▸ Excerto do documento

****************

Composto por onze temas, o álbum reúne canções que partem tanto do fado tradicional como de temas pop, de forma a relembrar a mulher “lutadora, forte, sempre com aquela ideia de que as coisas iam correr bem viessem as pedras que viessem”, que era a sua mãe.

Precisamente, a seleção dos temas seguiu a memória das preferências de Judite, tal como Marco Rodrigues recorda nos agradecimentos do disco: “Este disco é, seguramente, o mais sentido e profundo de toda a minha vida. A minha mãe, Judite, está presente da primeira à última nota, anima e inspira todo o álbum. Os fados tradicionais que aqui se encontram são os seus favoritos, escolhidos dentre memórias de conversas sobre o fado que tanto amava. Aqui estão, na minha voz como era sua vontade, para a homenagear. Um álbum não se faz sem cúmplices musicais e tenho de agradecer ao Tiago Machado, que partilhou momentos com a minha mãe e faz parte da família, para além de toda a relação profissional que nos une e que já resultou em quatro álbuns por ele produzidos. Aos músicos, que partilham comigo o estúdio e a estrada, a todos os que participaram neste disco, agradeço a entrega e a partilha do talento. Aos técnicos sem os quais nada era possível. À Universal Music e sua (e minha) equipa, um agradecimento especial pelo caminho que trilhamos juntos. Ao universo, pelo privilégio de ter tido uma mãe como a minha.”

O disco apresenta ainda a particularidade de ser composto por alguns artistas nacionais como Diogo Piçarra, David Fonseca, Tiago Nogueira e Ricardo Liz Almeida (d’Os Quatro e Meia), Marisa Liz, Tiago Pais Dias, Boss AC, Manuela de Freitas, Jorge Mangorrinha, Guilherme Pereira da Rosa e Tiago Machado, que fizeram igualmente parte do percurso de Marco Rodrigues e de Judite.

****************

▸ Ordem de serviço 1
Repete, do excerto sobre o álbum, tudo desde "Composto por onze" até "era a sua mãe.".
O excerto e a listagem não têm qualquer relação entre si.

▸ Listagem fornecida
****************

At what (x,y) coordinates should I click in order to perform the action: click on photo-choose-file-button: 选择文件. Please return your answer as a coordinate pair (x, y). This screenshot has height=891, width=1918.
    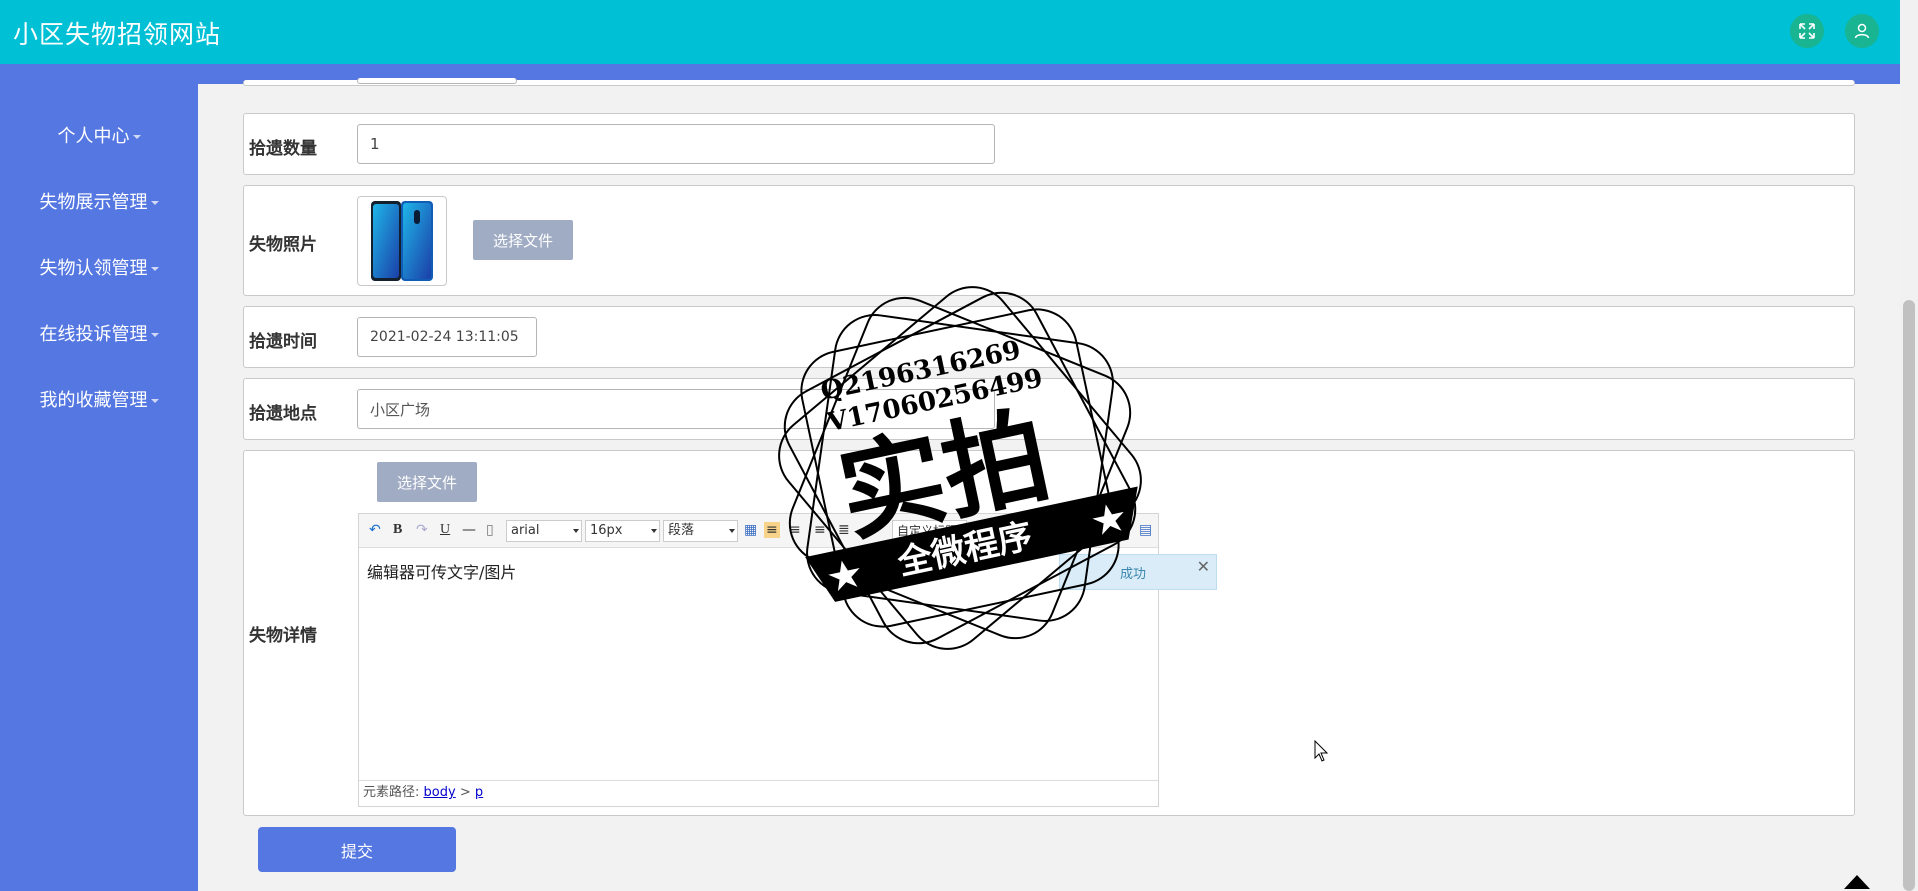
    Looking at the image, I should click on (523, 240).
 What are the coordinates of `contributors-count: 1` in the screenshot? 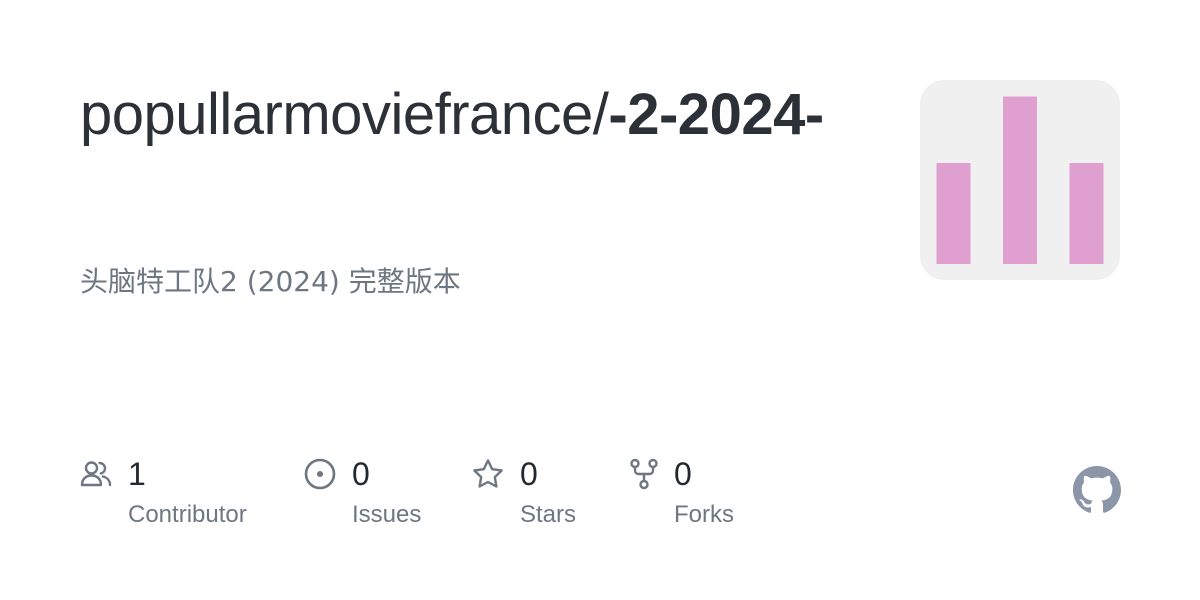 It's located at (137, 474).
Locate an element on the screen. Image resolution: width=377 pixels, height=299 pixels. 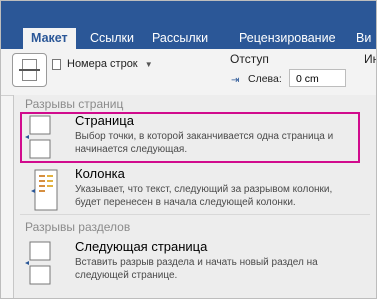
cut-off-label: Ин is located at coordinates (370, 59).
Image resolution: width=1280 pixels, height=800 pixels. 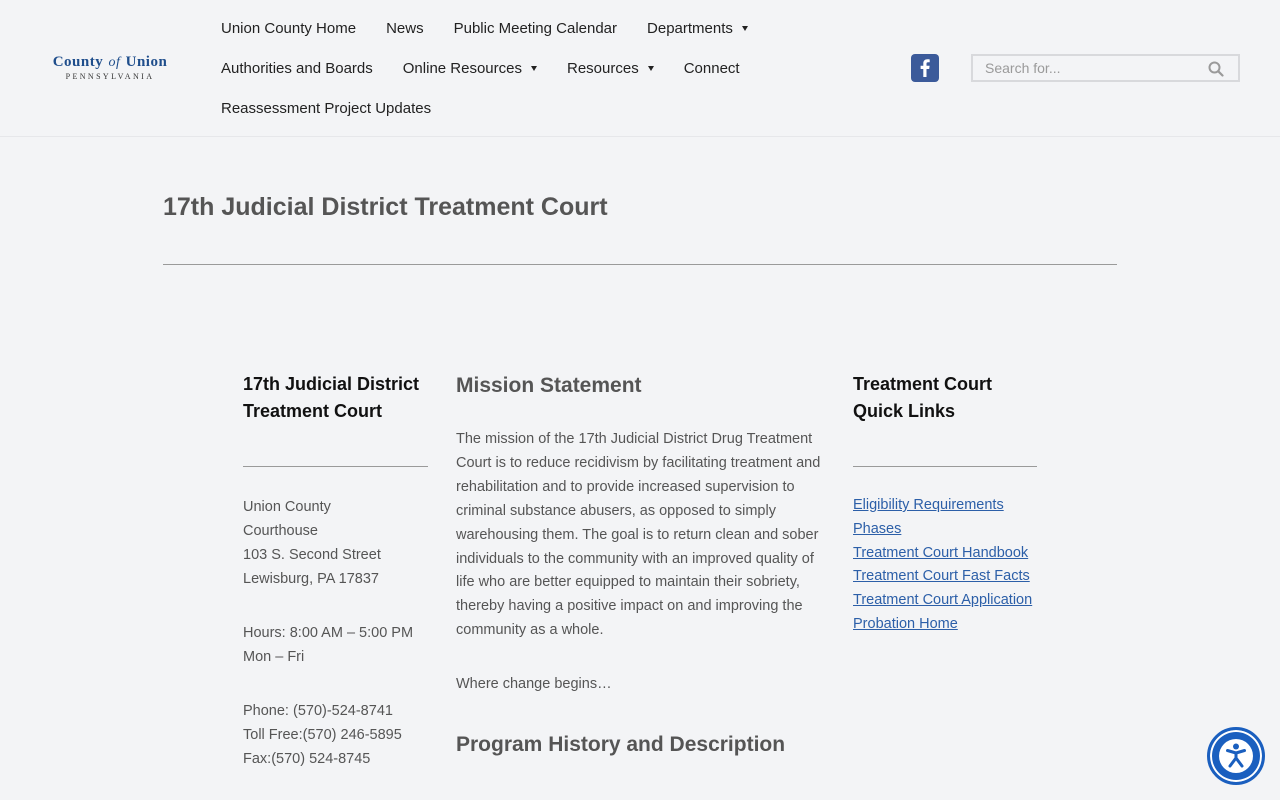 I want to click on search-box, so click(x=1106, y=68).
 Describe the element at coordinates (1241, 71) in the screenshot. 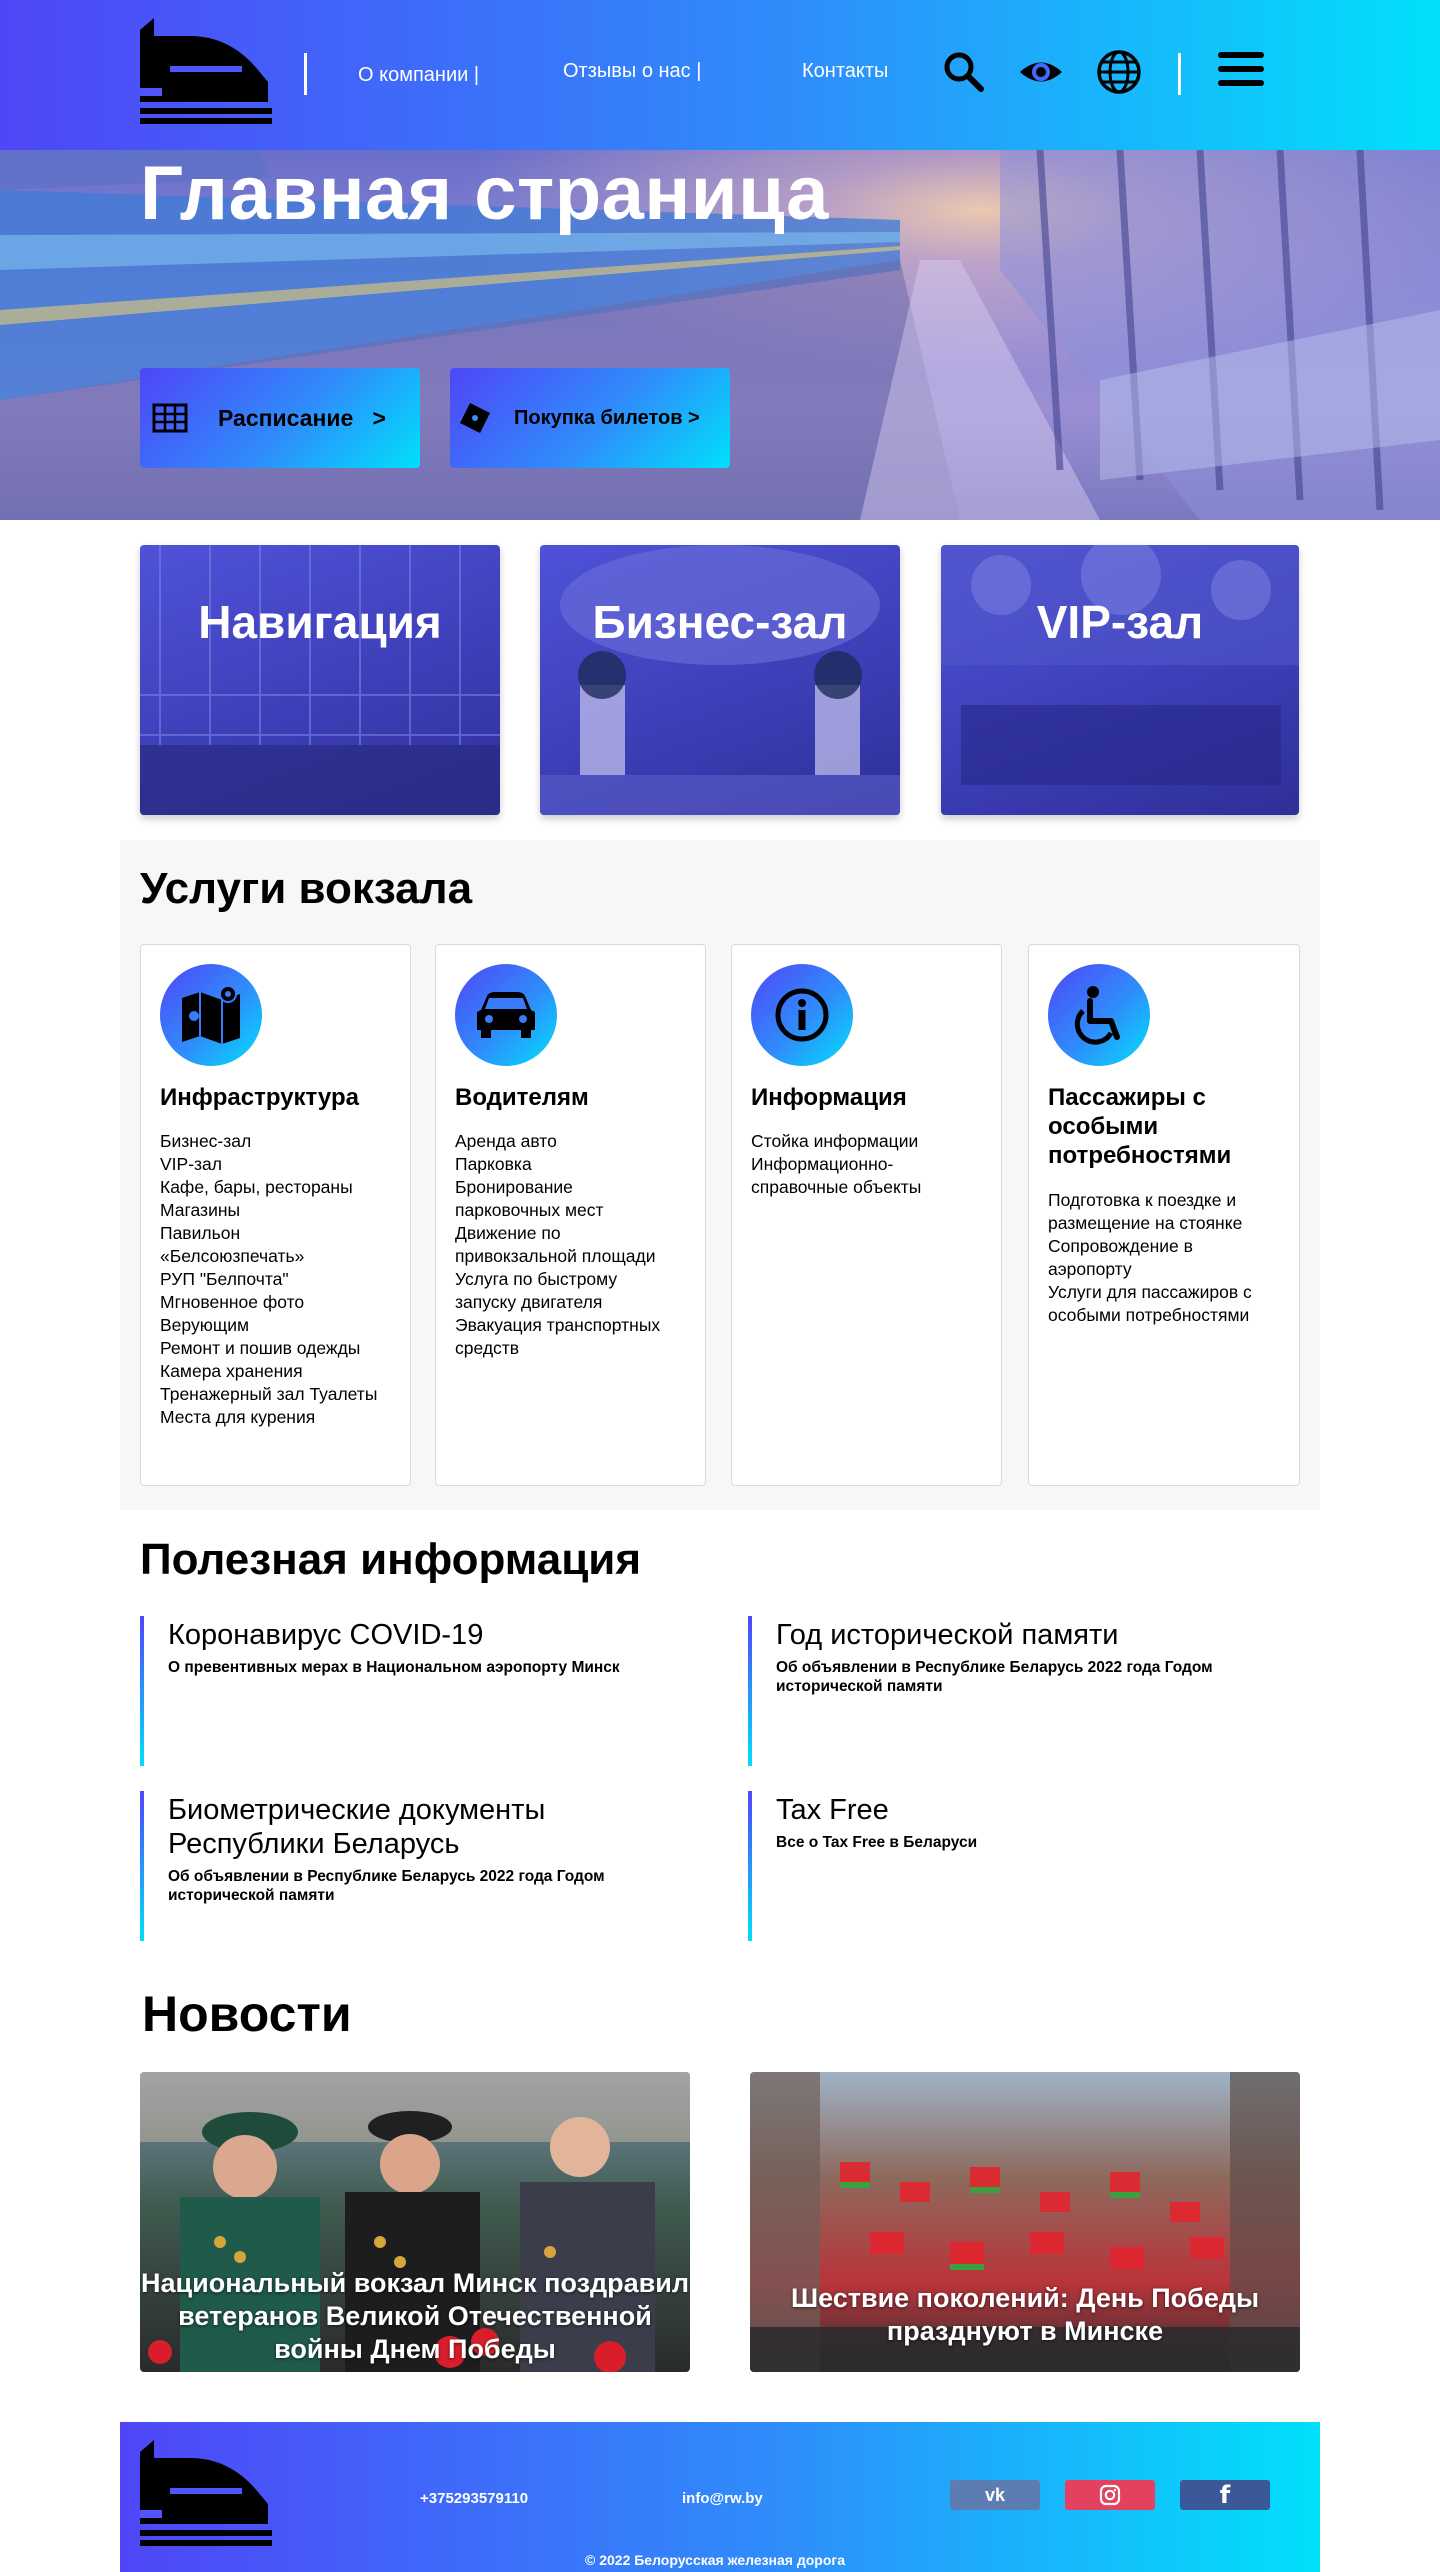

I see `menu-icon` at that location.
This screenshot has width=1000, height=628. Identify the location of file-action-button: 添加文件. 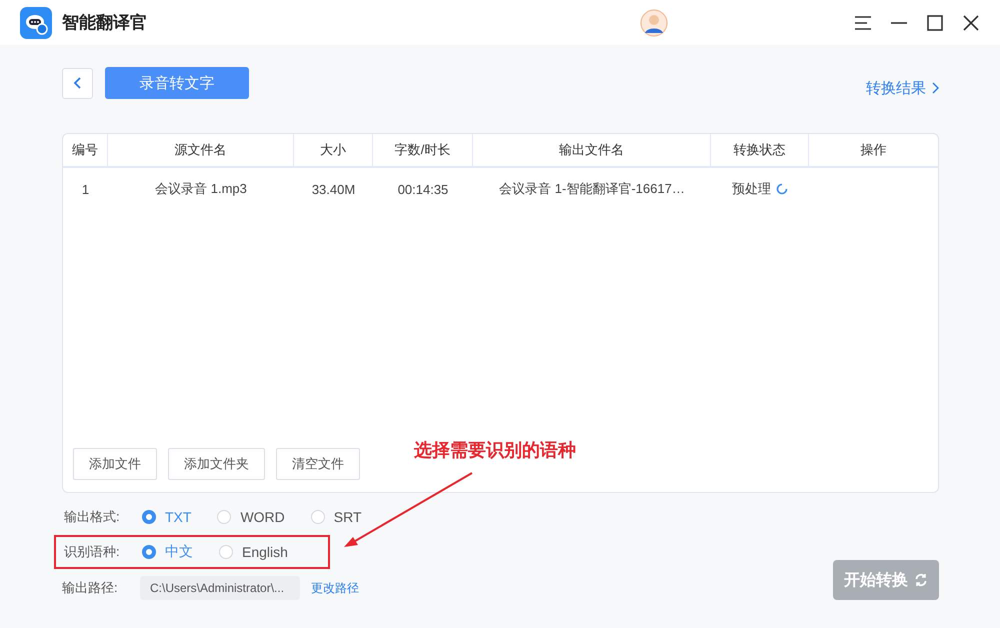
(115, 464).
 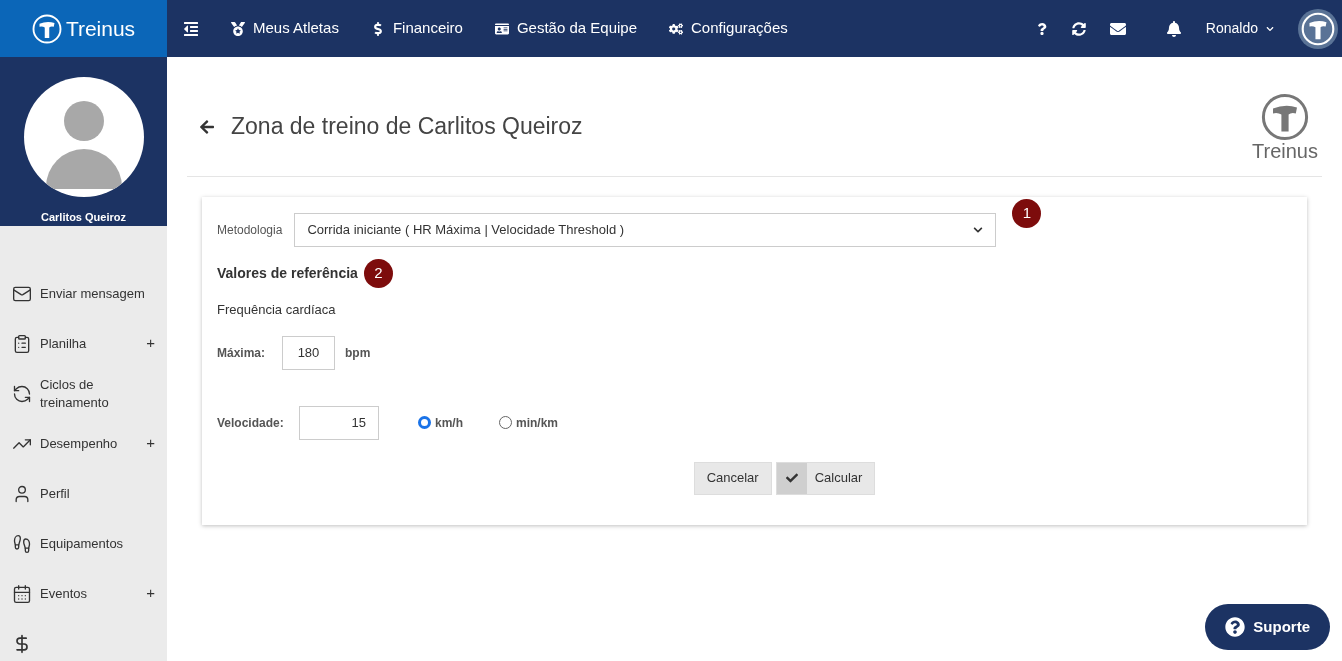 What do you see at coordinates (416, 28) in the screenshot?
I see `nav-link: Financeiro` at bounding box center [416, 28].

****************

▸ Ordem de serviço 2
Apresenta como lista numerada as linhas da listagem, tudo desde o início até à linha que contém "Looking at the", inclusive. Omite as linhas em branco e deixa as imagens de fora.

▸ Solução 1
Composto por onze temas, o álbum reúne canções que partem tanto do fado tradicional como de temas pop, de forma a relembrar a mulher “lutadora, forte, sempre com aquela ideia de que as coisas iam correr bem viessem as pedras que viessem”, que era a sua mãe.

▸ Solução 2
1. At what (x,y) coordinates should I click in order to perform the action: click on photo-choose-file-button: 选择文件. Please return your answer as a coordinate pair (x, y). This screenshot has height=891, width=1918.
2.     Looking at the image, I should click on (523, 240).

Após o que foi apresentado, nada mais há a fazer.